Understanding the Single Atom Doping Effects in Oxygen Reduction with Atomically Precise Metal Nanoclusters
Site Li, Anantha Venkataraman Nagarajan, Shuo Zhao, Giannis Mpourmpakis, Rongchao Jin
Abstract
As a critical part of the fuel cell system, the oxygen reduction reaction (ORR) has been extensively investigated. Here we report the ORR performance catalyzed by atomically precise, heterometal-doped Ag nanoclusters (NCs). It is observed that Ag NCs with a single palladium or platinum atom doped in the kernel exhibit better ORR performance, with a ∼100 mV lower onset potential compared with the monometallic counterpart. Density functional theory calculations demonstrate that the single-atom doping can impact the ORR performance by tuning the energy required for active-site exposure on the surface and the *OOH formation energy on the exposed active sites.
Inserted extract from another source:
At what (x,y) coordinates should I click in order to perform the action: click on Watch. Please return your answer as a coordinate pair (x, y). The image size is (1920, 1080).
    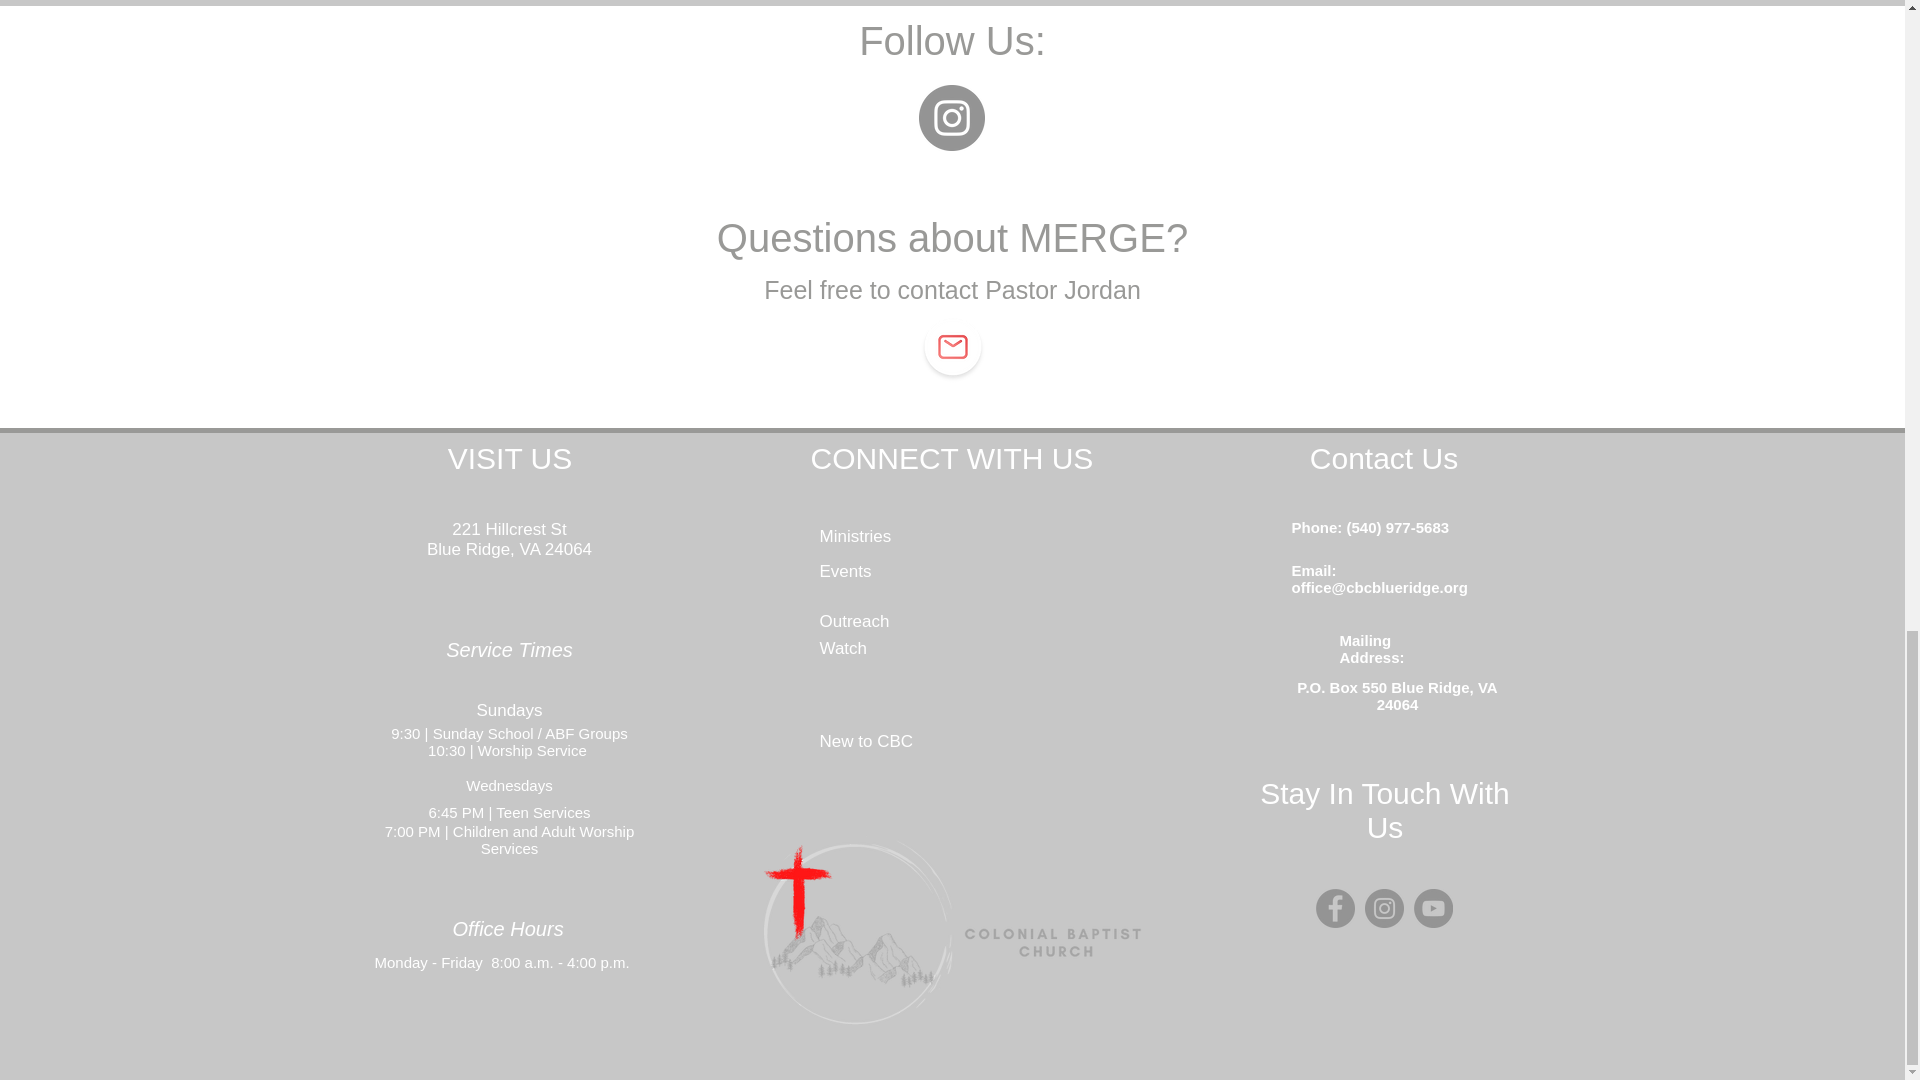
    Looking at the image, I should click on (843, 648).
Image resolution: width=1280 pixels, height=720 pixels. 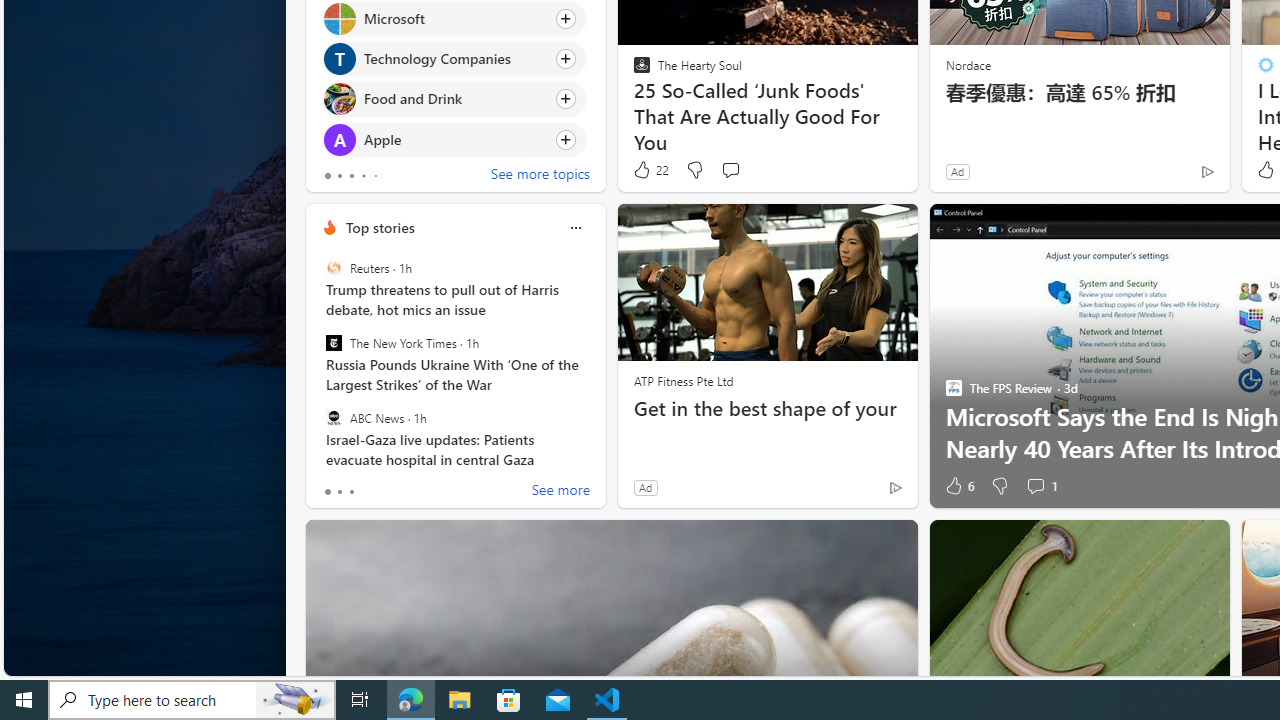 I want to click on ABC News, so click(x=333, y=417).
We find the exposure of sulfur active sites on the surface of the NCs to be thermodynamically more feasible than the exposure of metal sites under an applied potential of −0.8 V vs Ag/AgCl. The formation energy of the *OOH intermediate on the catalytically active sites of the palladium- and platinum-doped NCs is nearly thermoneutral, which, in turn, translates to their higher catalytic activity. Overall, computational and experimental results consistently demonstrate the higher electrocatalytic activity of the doped NCs for the ORR. This study offers insights into the doping effects of atomically precise NCs for electrocatalytic reactions.